Liberian Truth and Reconciliation Commission Data
‘Bias deep inside the code’: the problem with AI ‘ethics’ in Silicon Valley
Kristian Lum, the lead statistician at the Human Rights Data Analysis Group, and an expert on algorithmic bias, said she hoped Stanford’s stumble made the institution think more deeply about representation.
“This type of oversight makes me worried that their stated commitment to the other important values and goals – like taking seriously creating AI to serve the ‘collective needs of humanity’ – is also empty PR spin and this will be nothing more than a vanity project for those attached to it,” she wrote in an email.
Courts and police departments are turning to AI to reduce bias, but some argue it’ll make the problem worse
Kristian Lum: “The historical over-policing of minority communities has led to a disproportionate number of crimes being recorded by the police in those locations. Historical over-policing is then passed through the algorithm to justify the over-policing of those communities.”
Using statistics to estimate the true scope of the secret killings at the end of the Sri Lankan civil war
In the last three days of the Sri Lankan civil war, as thousands of people surrendered to government authorities, hundreds of people were put on buses driven by Army officers. Many were never seen again.
In a report released today (see here), the International Truth and Justice Project for Sri Lanka and the Human Rights Data Analysis Group showed that over 500 people were disappeared on only three days — 17, 18, and 19 May.
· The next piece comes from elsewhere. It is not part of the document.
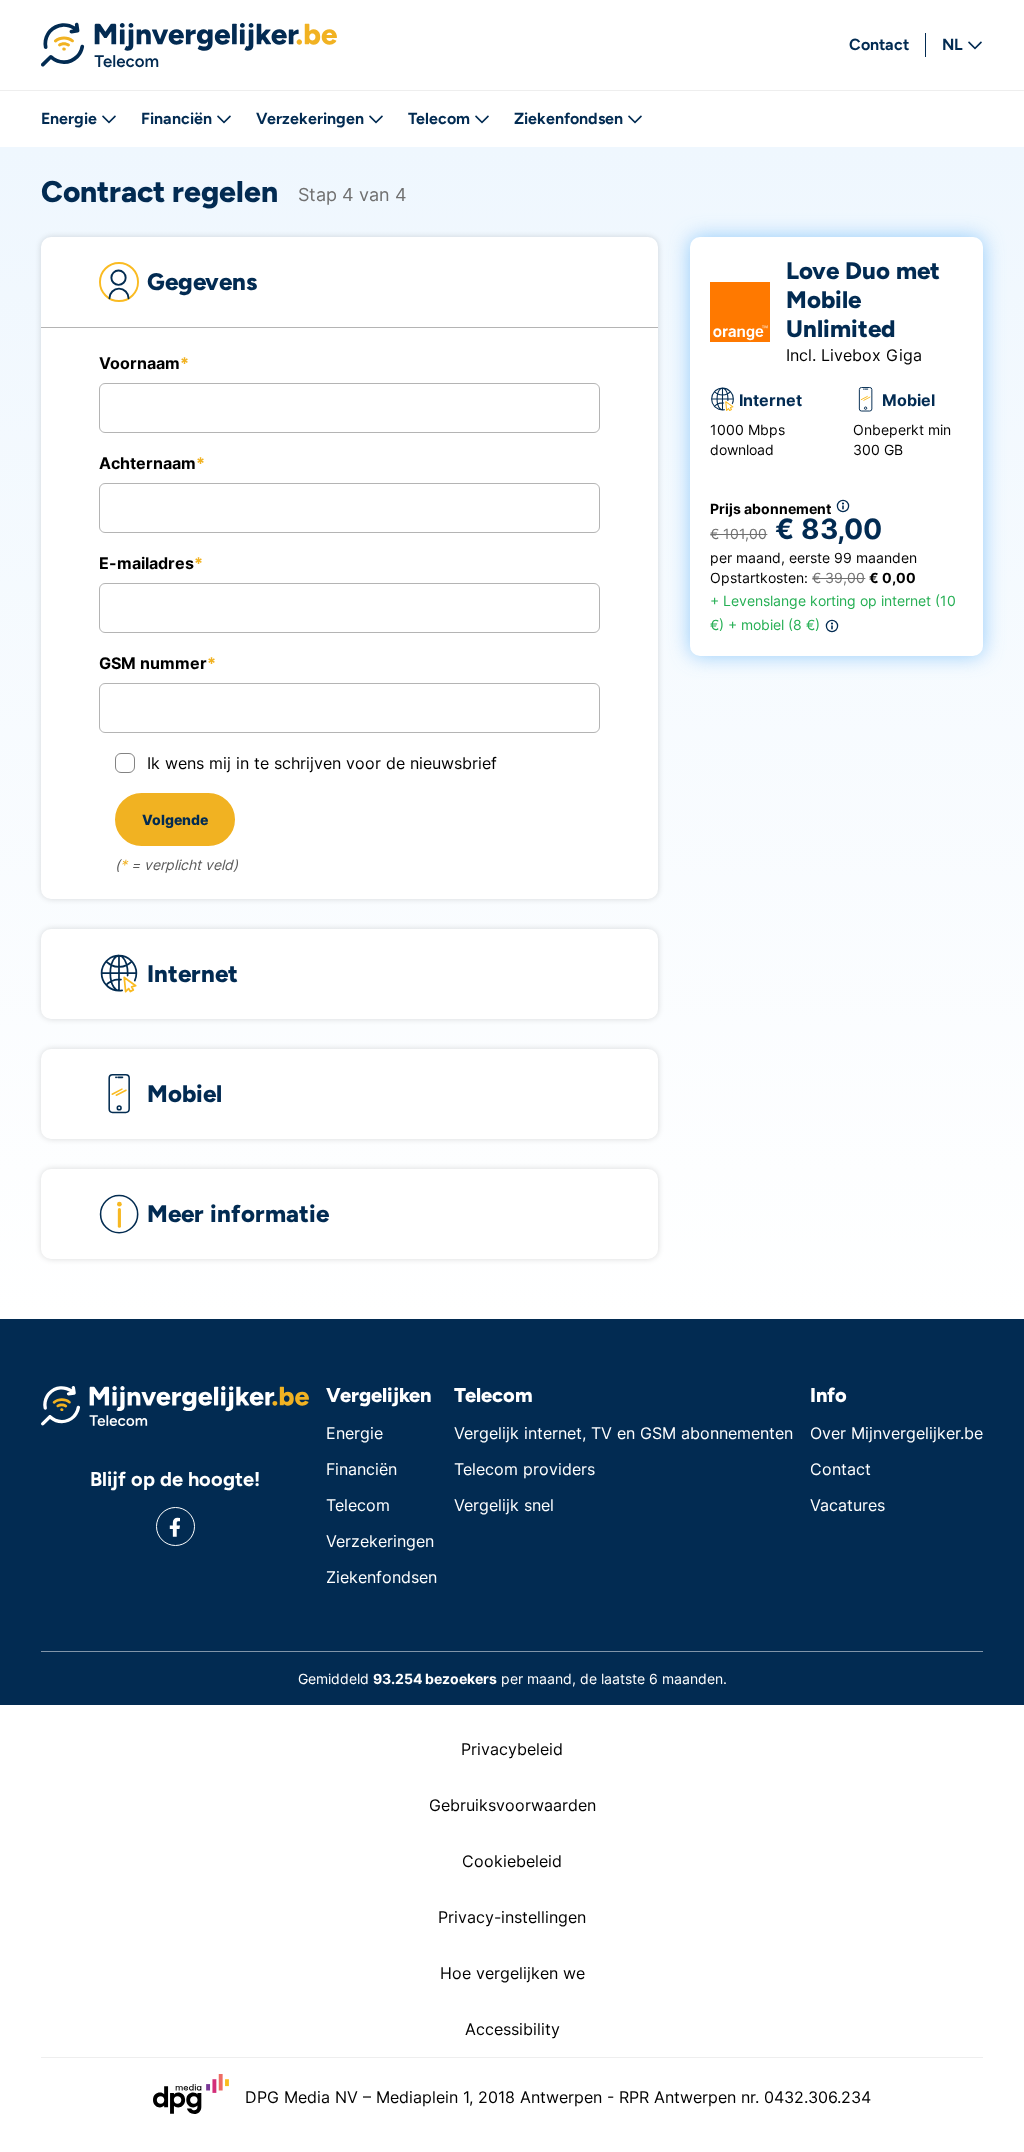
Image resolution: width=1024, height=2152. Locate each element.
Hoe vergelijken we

Weapons of Math Destruction
Weapons of Math Destruction: invisible, ubiquitous algorithms are ruining millions of lives. Excerpt:
As Patrick once explained to me, you can train an algorithm to predict someone’s height from their weight, but if your whole training set comes from a grade three class, and anyone who’s self-conscious about their weight is allowed to skip the exercise, your model will predict that most people are about four feet tall. The problem isn’t the algorithm, it’s the training data and the lack of correction when the model produces erroneous conclusions.
Can ‘predictive policing’ prevent crime before it happens?
HRDAG analyst William Isaac is quoted in this article about so-called crime prediction. “They’re not predicting the future. What they’re actually predicting is where the next recorded police observations are going to occur.”